Julian Assange avait promis que le premier invité de son émission télévisée hebdomadaire -- également diffusée sur Internet -- serait «controversé» , et il n'a pas manqué son coup en recevant Hassan Nasrallah, le chef du mouvement chiite libanais Hezbollah, soutien du régime syrien. C'est la première interview du leader politique, considéré comme un terroriste par les Etats-Unis, sur une chaîne occidentale depuis 2006.

Assigné à résidence dans la campagne anglaise depuis décembre 2010, Julian Assange, fondateur et porte-voix du réseau WikiLeaks, a donc trouvé une nouvelle façon de tuer le temps en attendant son éventuelle extradition vers la Suède, où il doit être jugé dans une affaire de viol présumé. Avant peut-être d’être livré aux Etats-Unis, qui le réclament pour de multiples violations de secrets d’Etat et de documents militaires confidentiels.

Dans l'émission The World Tomorrow («le monde de demain»), Assange reçoit à la maison par caméras interposées, dans une petite pièce un rien bordélique envahie par d'épais rideaux fleuris. En chemise blanche et arborant un début de barbe, il joue sans fioritures le journaliste débutant qui boit beaucoup de café.

«Un grand nombre des choses dont nous avons essayé de rendre compte [avec WikiLeaks, ndlr] n'ont pas été relayées avec précision dans la presse grand public» , estimait-il avant la première de son émission. Cette série de douze entretiens doit donc livrer sa vision d'un monde où chacun a la parole. «Notre objectif est de comprendre pourquoi [Hassan Nasrallah] est un combattant de la paix pour des millions de personnes dans le monde et un terroriste pour d'autres» , annonce-t-il en préambule de son interview, longue d'une demi-heure. «Est-ce que le Hezbollah a une ligne rouge face aux violences en Syrie, demande entre autres le trop gentil Assange à son interlocuteur. Quand va-t-il dire "c'est assez" ?»

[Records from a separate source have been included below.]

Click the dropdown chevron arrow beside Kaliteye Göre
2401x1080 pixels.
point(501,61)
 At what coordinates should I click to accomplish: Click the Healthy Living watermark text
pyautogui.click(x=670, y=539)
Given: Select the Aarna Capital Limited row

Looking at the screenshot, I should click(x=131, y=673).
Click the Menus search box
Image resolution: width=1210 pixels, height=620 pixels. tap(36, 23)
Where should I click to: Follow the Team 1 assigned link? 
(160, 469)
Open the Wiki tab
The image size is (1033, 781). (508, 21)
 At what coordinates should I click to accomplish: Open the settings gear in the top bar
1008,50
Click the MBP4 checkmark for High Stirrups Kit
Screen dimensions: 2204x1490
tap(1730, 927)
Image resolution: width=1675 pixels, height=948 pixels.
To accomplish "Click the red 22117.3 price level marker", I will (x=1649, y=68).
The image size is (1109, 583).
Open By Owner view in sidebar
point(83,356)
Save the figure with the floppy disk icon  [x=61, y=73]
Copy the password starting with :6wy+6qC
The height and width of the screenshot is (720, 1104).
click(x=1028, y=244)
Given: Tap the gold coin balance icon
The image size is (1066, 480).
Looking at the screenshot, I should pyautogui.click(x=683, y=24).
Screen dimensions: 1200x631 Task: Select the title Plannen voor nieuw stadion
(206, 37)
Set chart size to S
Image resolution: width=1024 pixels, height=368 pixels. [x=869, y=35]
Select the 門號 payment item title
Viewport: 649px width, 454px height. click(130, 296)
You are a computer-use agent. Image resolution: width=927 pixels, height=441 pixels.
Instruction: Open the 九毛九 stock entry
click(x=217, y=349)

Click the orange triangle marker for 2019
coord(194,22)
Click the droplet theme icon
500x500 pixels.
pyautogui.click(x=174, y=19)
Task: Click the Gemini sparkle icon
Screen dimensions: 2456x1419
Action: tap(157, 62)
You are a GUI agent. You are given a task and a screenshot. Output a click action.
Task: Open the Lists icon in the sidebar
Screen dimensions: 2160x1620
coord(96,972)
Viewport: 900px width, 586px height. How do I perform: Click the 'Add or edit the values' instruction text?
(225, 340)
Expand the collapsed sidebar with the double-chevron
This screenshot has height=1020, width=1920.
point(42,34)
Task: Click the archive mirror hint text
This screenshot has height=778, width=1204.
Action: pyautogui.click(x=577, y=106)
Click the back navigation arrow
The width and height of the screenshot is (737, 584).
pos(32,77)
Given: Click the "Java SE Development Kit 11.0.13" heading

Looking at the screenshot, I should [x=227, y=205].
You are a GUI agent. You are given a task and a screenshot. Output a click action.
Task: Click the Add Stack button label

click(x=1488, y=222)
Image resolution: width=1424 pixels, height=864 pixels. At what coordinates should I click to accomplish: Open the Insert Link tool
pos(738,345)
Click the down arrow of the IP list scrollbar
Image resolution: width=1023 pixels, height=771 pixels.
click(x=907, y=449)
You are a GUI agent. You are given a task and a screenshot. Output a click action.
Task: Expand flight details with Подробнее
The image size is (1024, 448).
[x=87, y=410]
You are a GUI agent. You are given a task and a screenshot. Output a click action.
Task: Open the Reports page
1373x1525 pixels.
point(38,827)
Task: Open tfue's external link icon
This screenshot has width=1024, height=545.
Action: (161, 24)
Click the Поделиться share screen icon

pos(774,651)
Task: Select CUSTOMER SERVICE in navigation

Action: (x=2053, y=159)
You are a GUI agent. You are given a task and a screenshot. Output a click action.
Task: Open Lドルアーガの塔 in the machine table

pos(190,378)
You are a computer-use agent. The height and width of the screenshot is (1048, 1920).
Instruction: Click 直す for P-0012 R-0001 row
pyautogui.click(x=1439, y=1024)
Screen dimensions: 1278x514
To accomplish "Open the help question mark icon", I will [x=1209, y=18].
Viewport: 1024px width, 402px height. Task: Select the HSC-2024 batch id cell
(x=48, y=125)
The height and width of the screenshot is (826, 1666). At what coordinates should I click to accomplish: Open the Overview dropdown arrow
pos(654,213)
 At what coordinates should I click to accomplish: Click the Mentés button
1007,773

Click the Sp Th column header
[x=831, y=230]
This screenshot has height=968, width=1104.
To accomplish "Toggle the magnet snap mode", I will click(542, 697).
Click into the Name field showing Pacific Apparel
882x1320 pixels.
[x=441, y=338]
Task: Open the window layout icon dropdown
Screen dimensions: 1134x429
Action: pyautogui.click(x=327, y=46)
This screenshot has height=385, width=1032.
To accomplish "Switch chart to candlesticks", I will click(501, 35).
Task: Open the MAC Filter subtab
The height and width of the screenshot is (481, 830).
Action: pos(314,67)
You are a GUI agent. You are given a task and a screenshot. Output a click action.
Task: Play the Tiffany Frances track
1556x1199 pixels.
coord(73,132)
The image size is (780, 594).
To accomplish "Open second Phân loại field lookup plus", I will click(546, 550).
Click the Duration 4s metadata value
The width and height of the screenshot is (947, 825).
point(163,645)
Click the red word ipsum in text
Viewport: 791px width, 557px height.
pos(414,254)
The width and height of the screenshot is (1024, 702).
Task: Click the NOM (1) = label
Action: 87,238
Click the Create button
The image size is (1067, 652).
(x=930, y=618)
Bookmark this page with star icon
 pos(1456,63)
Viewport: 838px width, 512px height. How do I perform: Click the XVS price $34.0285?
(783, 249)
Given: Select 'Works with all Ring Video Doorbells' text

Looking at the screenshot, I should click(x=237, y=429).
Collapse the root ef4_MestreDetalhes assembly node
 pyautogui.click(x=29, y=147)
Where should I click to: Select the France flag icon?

Mais le message libertariste est brouillé d'office par la nature de la chaîne qui diffuse The World Tomorrow : RT, canal officiel international financé par le gouvernement russe, qui lui aussi soutient le régime de Bachar al-Assad en Syrie malgré la pression internationale.

«Nous avons un contrôle éditorial total [de l'émission] , s'est justifié Julian Assange dans une interview donnée à la rédaction de la chaîne. RT est la voix de la Russie et observe les choses du point de vue russe. Comme la BBC est la voix du gouvernement britannique ou Voice of America celle du gouvernement américain.»

Dans un double mouvement mêlant professionnalisme et surf sur un gros coup médiatique, RT a diffusé dans la foulée de l'émission un reportage sur les réactions soulevées à travers le monde. Aux Etats-Unis, Glenn Beck, commentateur ultraconservateur de Fox News, y déclare notamment que «l'agent russe Assange montre à tous son antiaméricanisme» . Des critiques qui, au final, sont plus marquantes que l'émission en elle-même.

C’est aussi certainement ce que cherchait l’Australien, qui rappelle en réapparaissant dans la sphère médiatique que sa voix porte toujours. Il reste onze émissions à Julian Assange pour muscler son jeu et prouver qu’il défend encore l’idéal de transparence et d’indépendance revendiqué par WikiLeaks.